Boeuf à la Ficelle – Beef on a String
Reprinted from Dorie Greenspan’s Around My French Table, with the author’s permission.
For the bouillon
5 parsley sprigs
2 thyme sprigs
2 bay leaves
2 celery stalks with leaves
2 tablespoons mild oil (such as grapeseed or canola)
3 big veal bones or beef marrow bones
2 big onions, unpeeled, halved
¼ teaspoon sugar
About 5 quarts water
3 leeks, dark green parts only (reserve the white and light green parts), washed
2 carrots, trimmed and cut in half crosswise
1 garlic head, only the loose papery peel removed, halved horizontally
1 2-inch chunk fresh ginger, peeled and halved
1 star anise (optional)
1 teaspoon whole black peppercorns
2 beef bouillon cubes
1 tablespoon tomato paste
1 tablespoon coarse salt
For the vegetables and beef
6 small potatoes, scrubbed and halved
6 small turnips, trimmed, peeled, and halved
6 carrots, trimmed, peeled, and cut crosswise into thirds
1 pound celery root, trimmed, peeled, and cut into 2-inch cubes
Reserved white and green parts of the 3 leeks, split lengthwise, washed, and cut into 2-inch lengths
6 shallots, peeled and halved
1 1-1/2 pound beef tenderloin roast, all fat removed, tied with twine (leave a long tail of string), at room temperature
Fleur de sel or other sea salt
Dijon and grainy mustard, preferably French
Horseradish, preferably grated fresh
A peppermill filled with black peppercorns
To make the bouillon: Gather together the parsley, thyme, and bay leaves, tuck them between the celery stalks, and tie up the bundle with kitchen string.
Put a large soup pot or Dutch oven over medium-high heat and add the oil. Drop in the bones, oxtail, and onions (if you can get everything in without crowding the pot, go for it; if not, do this in batches), sprinkle over the sugar, and brown the bones and onions, stirring as needed. When all the ingredients are as deeply browned as you can get them – even a little blackened – transfer to a bowl and pour out and discard the fat.
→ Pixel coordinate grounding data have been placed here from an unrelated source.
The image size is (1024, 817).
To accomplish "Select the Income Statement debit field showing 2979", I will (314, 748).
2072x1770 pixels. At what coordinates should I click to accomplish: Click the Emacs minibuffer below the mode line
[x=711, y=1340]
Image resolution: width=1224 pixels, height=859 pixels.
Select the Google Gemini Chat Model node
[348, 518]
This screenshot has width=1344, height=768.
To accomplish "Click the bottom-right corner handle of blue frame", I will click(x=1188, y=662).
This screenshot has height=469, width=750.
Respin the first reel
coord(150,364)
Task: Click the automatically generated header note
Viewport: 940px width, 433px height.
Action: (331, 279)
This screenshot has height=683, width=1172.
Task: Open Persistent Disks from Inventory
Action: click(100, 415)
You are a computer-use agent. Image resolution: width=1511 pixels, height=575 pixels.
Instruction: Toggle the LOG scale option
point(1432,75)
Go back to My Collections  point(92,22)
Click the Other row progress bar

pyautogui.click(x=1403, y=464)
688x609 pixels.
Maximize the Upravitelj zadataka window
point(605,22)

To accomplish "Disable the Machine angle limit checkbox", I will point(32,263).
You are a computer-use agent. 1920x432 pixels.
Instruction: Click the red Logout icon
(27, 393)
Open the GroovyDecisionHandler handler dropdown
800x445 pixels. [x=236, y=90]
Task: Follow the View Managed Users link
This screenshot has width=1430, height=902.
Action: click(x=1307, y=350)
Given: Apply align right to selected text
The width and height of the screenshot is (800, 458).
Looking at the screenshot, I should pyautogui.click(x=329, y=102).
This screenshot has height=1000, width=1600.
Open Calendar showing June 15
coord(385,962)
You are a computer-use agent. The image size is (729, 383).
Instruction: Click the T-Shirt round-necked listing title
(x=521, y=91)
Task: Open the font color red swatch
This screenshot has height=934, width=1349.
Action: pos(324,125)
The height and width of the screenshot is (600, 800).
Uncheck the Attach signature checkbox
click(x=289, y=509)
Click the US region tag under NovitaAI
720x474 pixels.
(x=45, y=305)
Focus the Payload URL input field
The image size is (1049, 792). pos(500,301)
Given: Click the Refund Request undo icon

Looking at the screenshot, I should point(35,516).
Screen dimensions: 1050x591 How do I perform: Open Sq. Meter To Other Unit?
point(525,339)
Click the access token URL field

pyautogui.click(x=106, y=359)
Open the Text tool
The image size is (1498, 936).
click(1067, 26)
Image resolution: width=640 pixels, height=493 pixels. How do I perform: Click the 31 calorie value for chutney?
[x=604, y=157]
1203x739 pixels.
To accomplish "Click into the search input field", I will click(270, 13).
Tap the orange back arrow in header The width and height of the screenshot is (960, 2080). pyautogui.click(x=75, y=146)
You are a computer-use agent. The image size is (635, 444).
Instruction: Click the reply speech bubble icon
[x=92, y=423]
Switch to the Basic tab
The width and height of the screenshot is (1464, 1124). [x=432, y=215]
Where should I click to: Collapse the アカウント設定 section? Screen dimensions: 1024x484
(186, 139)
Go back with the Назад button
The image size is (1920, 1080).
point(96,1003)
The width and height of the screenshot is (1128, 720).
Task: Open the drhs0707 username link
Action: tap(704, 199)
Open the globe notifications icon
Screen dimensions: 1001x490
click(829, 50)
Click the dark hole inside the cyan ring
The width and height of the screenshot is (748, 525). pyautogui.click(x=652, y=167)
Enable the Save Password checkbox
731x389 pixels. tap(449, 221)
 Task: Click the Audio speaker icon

Put the pot back over medium heat and, standing away, pour a cup or two of water into the pot. Using a wooden or metal spoon, scrape up all the goop that formed on the bottom of the pot, a satisfying job, since you get all the color and flavor from the sticky bits and the scraping does a good job of cleaning the pot too. Pour in the 4-1/2 quarts of water and toss in all the remaining ingredients, including the celery bundle, bones, oxtail, and onions. Bring to a boil, skimming off the scum that bubbles to the top, the lower the heat to a simmer, and cook the bouillon, uncovered, skimming often, for 1 hour.
Strain the bouillon into a bowl and discard the solids – they’ve done their job. (The bouillon can be cooled and refrigerated for up to 3 days or frozen for up to 2 months. Once the bouillon is cooled, skim off any fat – it will have floated to the top.)
To cook the vegetables and meat: Return the bouillon to the pot and bring it to a boil. Lower the heat to a simmer and add the potatoes, turnips, carrots, and celery root. After 10 minutes, add the leeks and shallots and cook for 10 minutes more. Check that the vegetables are cooked and, when they are tender, using a slotted spoon, lift them out of the bouillon and into a large bowl. Cover and set aside while you poach the beef. (The vegetables can be cooked a few hours ahead, moistened with a little bouillon, covered, and refrigerated until you’re ready for them.)
Drop the beef into the simmering bouillon, keeping the string out of the broth (you can tie it to the pot’s handle) and poach for 15 minutes – it will be very rare in the center. Pull the beef from the pot using the string, transfer to a plate, cover with foil, and allow to rest for 5 to 10 minutes. (If you want the beef more well done, you can poach it longer or, better yet, pour some of the hot broth over it at serving time.)
Meanwhile, reheat the vegetables in the bouillon. Cut the beef into slices about ¼ to ½ inch thick. For each portion, put a slice or two of beef in the center of a shallow soup plate, surround it with some poached vegetables, and moisten with bouillon. Have fleur de sel, Dijon and grainy mustard, horseradish, and a peppermill on the table so your guests can season their own dishes.